→ **Exercise aim**
Check the data underneath for lines holding the word "will", and state only how many you find.

→ **Input material**
_ _ _ _ _ _ _

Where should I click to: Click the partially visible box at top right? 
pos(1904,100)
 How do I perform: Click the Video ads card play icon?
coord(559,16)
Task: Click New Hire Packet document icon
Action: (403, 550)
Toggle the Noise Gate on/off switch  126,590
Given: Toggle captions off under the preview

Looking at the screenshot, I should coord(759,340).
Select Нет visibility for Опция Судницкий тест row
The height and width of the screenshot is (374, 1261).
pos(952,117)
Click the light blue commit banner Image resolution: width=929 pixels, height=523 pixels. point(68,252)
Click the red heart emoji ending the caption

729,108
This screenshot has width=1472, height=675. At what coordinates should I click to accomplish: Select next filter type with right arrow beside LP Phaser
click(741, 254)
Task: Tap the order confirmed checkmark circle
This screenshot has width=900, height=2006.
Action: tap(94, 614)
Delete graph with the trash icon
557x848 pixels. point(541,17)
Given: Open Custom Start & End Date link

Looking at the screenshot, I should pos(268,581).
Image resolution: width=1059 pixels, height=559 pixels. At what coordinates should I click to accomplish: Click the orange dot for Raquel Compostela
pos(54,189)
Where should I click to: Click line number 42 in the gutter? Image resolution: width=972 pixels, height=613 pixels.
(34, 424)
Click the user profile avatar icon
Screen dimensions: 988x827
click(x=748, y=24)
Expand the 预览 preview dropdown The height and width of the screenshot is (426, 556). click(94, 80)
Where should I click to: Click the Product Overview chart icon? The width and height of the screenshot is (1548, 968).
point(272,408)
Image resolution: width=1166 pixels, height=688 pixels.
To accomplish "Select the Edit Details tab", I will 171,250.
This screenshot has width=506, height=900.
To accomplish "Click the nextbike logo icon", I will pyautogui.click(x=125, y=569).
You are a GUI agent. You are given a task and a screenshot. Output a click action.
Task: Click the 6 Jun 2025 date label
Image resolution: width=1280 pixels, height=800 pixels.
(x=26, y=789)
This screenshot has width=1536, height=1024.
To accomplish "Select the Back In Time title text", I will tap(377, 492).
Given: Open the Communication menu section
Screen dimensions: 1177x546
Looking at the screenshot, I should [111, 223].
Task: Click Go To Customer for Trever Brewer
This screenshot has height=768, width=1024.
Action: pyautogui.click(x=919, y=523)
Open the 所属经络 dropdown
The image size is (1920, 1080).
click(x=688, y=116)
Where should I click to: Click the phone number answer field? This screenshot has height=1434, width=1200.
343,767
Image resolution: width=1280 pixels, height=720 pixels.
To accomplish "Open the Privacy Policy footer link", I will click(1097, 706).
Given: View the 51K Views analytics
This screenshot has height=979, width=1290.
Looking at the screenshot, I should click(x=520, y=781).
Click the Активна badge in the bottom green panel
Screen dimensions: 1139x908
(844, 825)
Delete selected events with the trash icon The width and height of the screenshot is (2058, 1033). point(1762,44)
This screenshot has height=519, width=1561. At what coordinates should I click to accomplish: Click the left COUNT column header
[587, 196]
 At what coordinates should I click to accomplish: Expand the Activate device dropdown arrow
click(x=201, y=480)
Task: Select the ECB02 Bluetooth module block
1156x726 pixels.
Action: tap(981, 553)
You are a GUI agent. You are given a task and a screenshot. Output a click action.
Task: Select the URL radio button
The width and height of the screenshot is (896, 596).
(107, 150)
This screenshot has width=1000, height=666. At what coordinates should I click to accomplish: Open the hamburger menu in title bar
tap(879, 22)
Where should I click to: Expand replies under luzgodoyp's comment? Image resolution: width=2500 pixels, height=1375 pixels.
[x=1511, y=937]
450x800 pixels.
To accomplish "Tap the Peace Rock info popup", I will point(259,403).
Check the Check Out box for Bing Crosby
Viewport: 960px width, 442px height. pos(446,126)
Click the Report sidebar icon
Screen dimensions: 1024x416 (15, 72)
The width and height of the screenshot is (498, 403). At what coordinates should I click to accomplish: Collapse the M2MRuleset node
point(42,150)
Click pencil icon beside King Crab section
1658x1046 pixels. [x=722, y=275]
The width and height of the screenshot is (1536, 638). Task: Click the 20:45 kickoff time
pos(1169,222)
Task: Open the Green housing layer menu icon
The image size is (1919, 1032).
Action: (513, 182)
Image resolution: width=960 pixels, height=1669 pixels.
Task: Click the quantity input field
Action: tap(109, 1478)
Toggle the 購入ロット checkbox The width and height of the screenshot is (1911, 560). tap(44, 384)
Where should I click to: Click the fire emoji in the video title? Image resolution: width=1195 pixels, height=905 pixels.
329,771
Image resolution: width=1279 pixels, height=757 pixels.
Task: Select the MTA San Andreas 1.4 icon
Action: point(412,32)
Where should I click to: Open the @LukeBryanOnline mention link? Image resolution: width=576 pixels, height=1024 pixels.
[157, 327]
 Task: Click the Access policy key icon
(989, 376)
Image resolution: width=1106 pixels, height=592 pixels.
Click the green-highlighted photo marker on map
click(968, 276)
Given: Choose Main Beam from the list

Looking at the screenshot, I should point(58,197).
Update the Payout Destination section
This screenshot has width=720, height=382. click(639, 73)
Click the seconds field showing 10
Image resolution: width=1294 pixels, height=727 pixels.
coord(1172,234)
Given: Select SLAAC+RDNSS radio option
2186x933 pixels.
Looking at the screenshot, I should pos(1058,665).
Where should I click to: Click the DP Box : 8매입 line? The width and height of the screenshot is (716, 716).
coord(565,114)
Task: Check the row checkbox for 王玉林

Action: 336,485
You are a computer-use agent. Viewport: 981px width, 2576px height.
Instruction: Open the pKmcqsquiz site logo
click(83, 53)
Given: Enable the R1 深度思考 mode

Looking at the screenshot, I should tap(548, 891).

_ _ _ _ _ _ _

→ **Problem solution**
5